Moved by anger, or perhaps by the drinks I had had at the club, I went up three or four flights at a brisk clip and then found myself suddenly winded; forced to stop short in my climb and engage in a humiliating struggle for breath. It was several minutes before I could continue, and I went the rest of the way slowly. Flora had tacked one of her calling cards to the door. I knocked. “Hi, Daddy,” she said brightly, and I kissed her on the brow. Oh, this much of it was good, fresh, and strong. I felt a burst of memory, a recollection of all the happiness we had shared. The door opened onto a kitchen and beyond this was another room. “I want you to meet Peter,” she said.
“Hi,” said Peter.
“How do you do,” I said.
“See what we’ve made,” said Flora. “Isn’t it divine? We’ve just finished it. It was Peter’s idea.”
What they had made, what they had done was to purchase a skeleton with an armature from a medical supply house and glue butterflies here and there to the polished bone.

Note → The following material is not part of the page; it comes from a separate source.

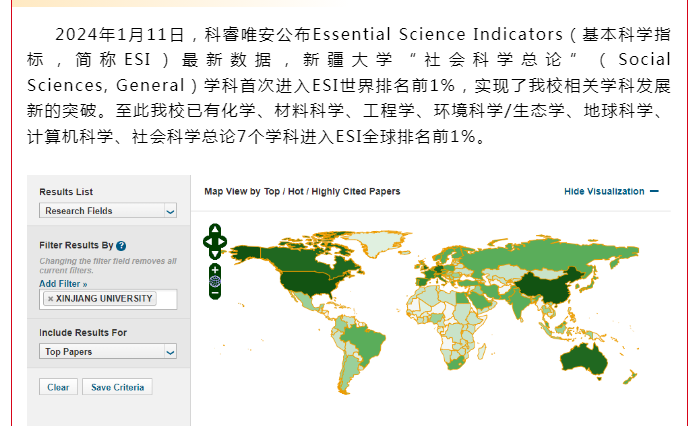The width and height of the screenshot is (697, 426).
Task: Click inside the filter input field
Action: click(165, 299)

I recognized some of the specimens from my youth and recognized that I would not at that time have been able to afford them. There was a Catagramme Astarte on the shoulder bone, a Sapphira in one eye socket, and a large cluster of Appia Zarinda at the pubis. “Marvelous,” I said, “marvelous,” trying to conceal my distaste. Compared to the useful tasks of life, the thought of these two grown people gluing expensive butterflies to the polished bones of some poor stranger made me intensely irritable. I sat in a canvas chair and smiled at Flora. “How are you, my dear?”
“Oh, I’m fine, Daddy,” she said. “I’m fine.”